Neuer 64-Bit-Technologie
Intel macht es AMD gleich

Der Erfolg des Konkurrenten AMD mit seinen 64-Prozessoren stachelt Intel an. Der Branchenprimus präsentierte nun seine neue 64-Bit-Technologie, die im Prinzip der Technik des Konkurrenten entspricht.

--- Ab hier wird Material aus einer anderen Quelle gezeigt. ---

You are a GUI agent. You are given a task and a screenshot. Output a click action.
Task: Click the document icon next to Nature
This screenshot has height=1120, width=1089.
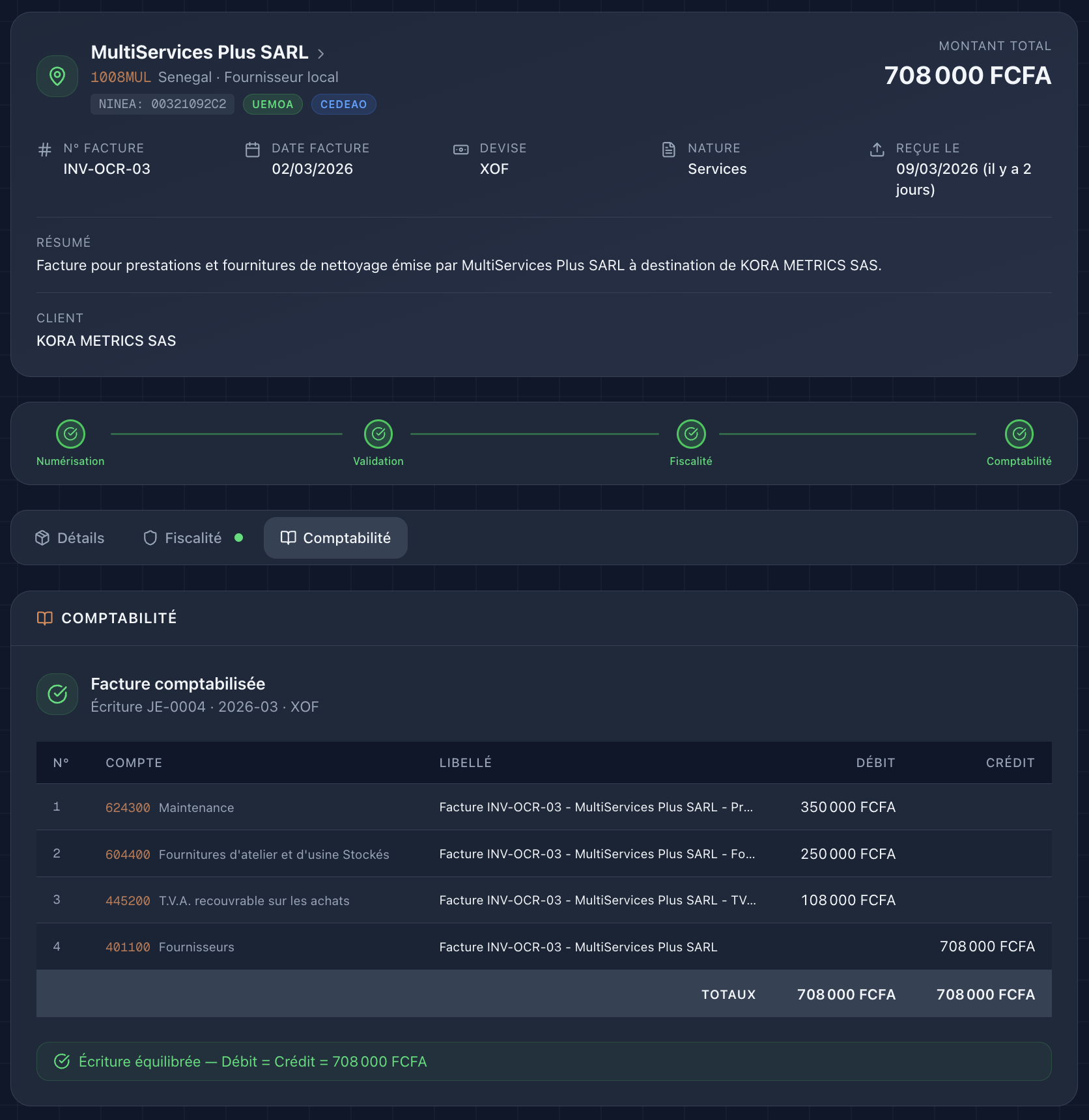pyautogui.click(x=669, y=149)
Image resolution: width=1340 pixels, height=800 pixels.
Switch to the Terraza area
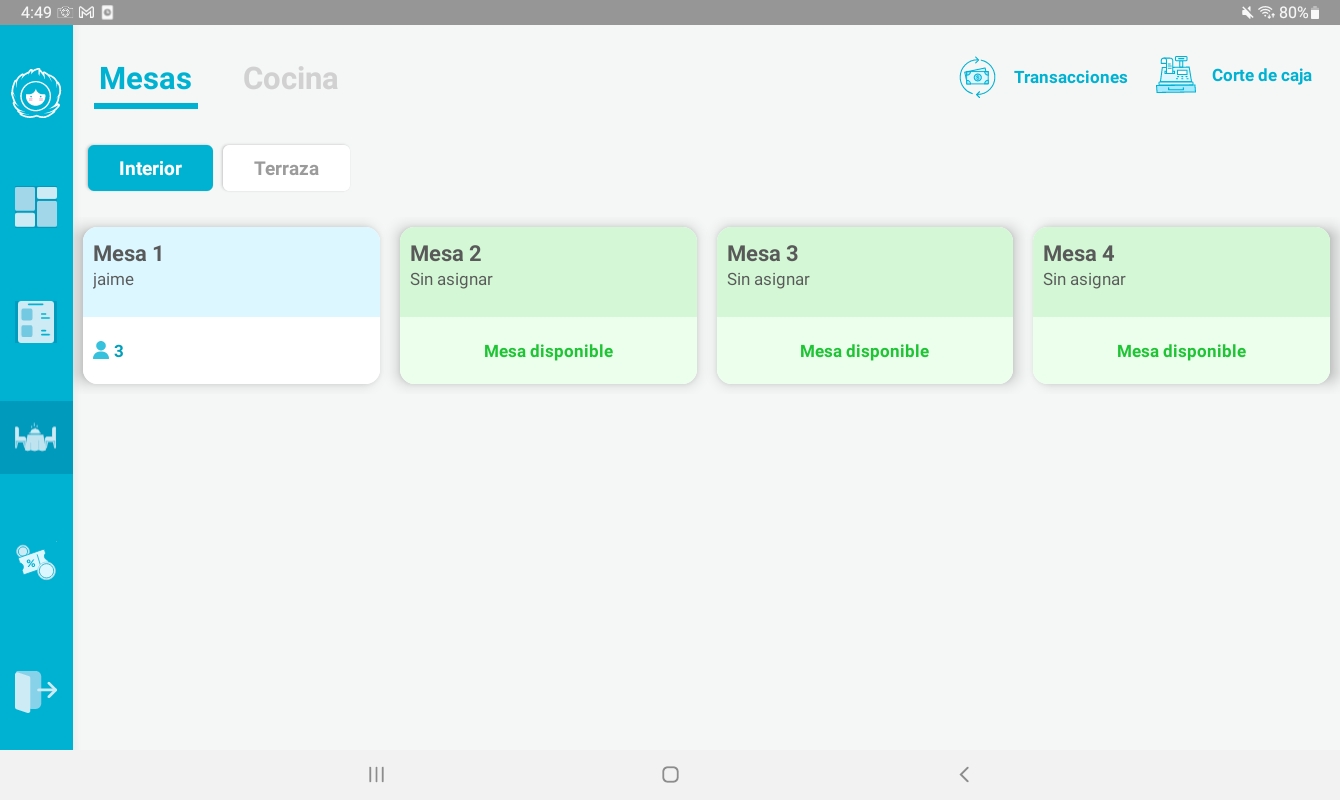coord(286,168)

hiz DÜSSELDORF. Der Leistungshunger der zentralen Server wächst ungebremst. Zur Befriedigung der Bedürfnisse setzten die Hersteller vermehrt auf 64-Bit-Prozessoren. Intel jetzt eine 64-Bit Technologie vorgestellt, die in die Fußstapfen des kleineren Konkurrenten AMD tritt.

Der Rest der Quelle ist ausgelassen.